=== GIVEN RECORDS ===

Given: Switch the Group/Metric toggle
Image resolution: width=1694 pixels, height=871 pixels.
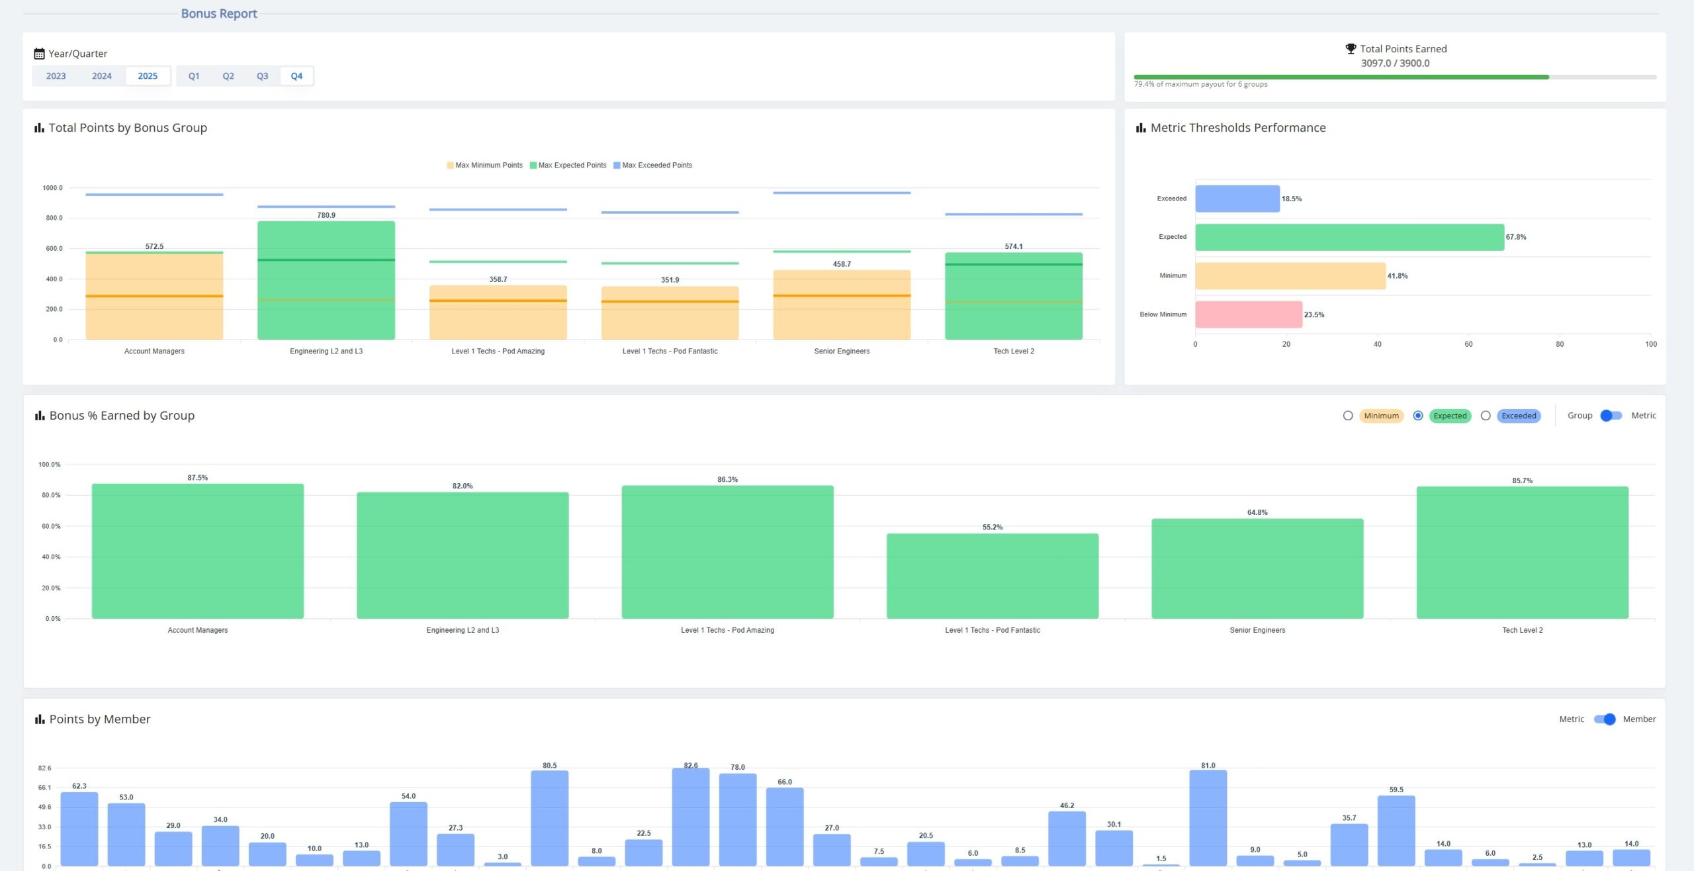Looking at the screenshot, I should (1611, 416).
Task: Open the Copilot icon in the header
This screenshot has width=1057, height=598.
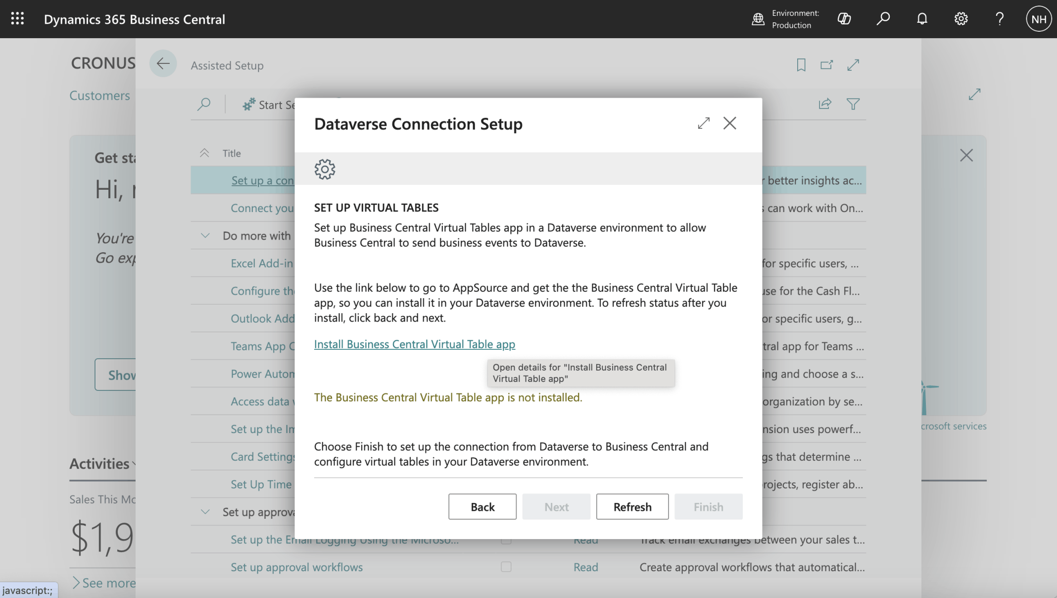Action: pos(844,19)
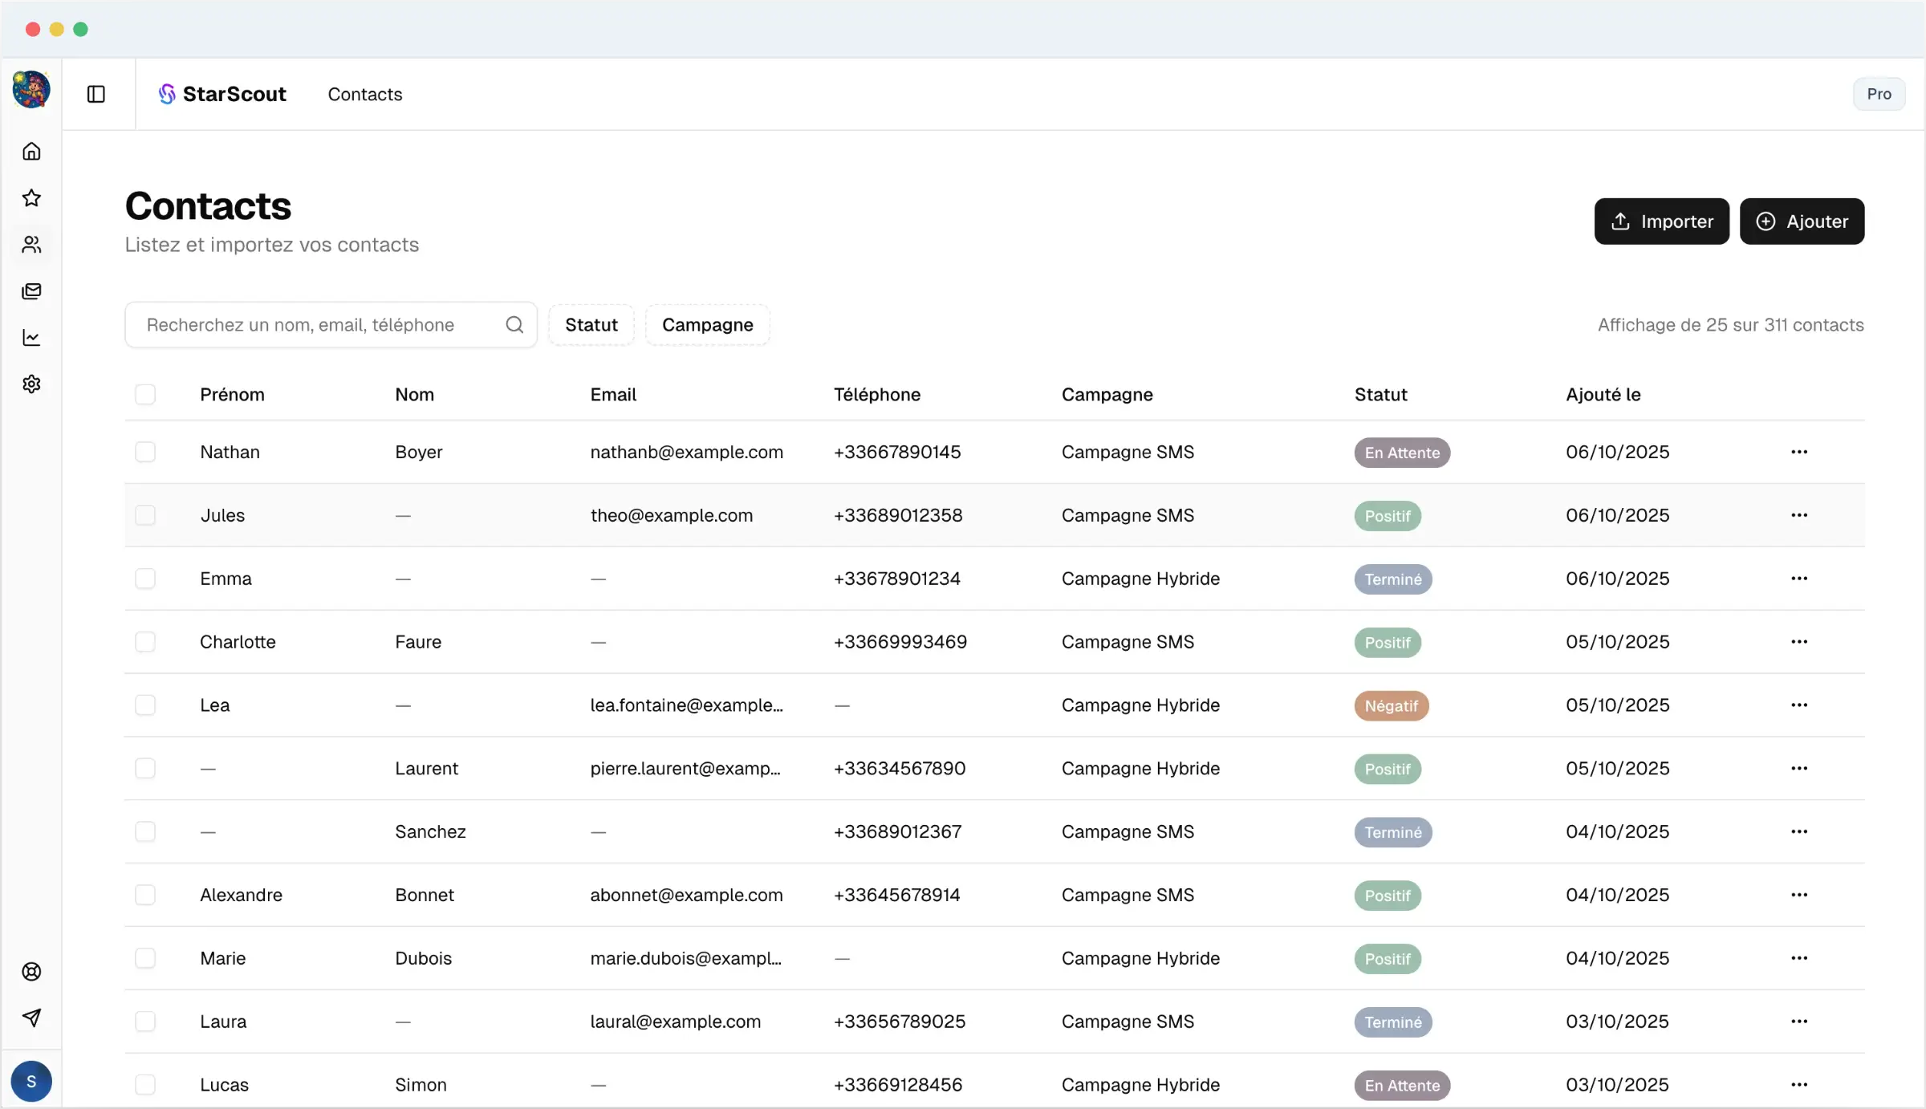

===

WORK INSTRUCTION =
Once the line containing "Task: Open the Copilot icon in the header" is found, write out exactly that line and each line after it through the end of the entries, omitting pictures.

ANSWER TO THIS EXERCISE =
Task: Open the Copilot icon in the header
This screenshot has width=1057, height=598.
Action: pos(844,19)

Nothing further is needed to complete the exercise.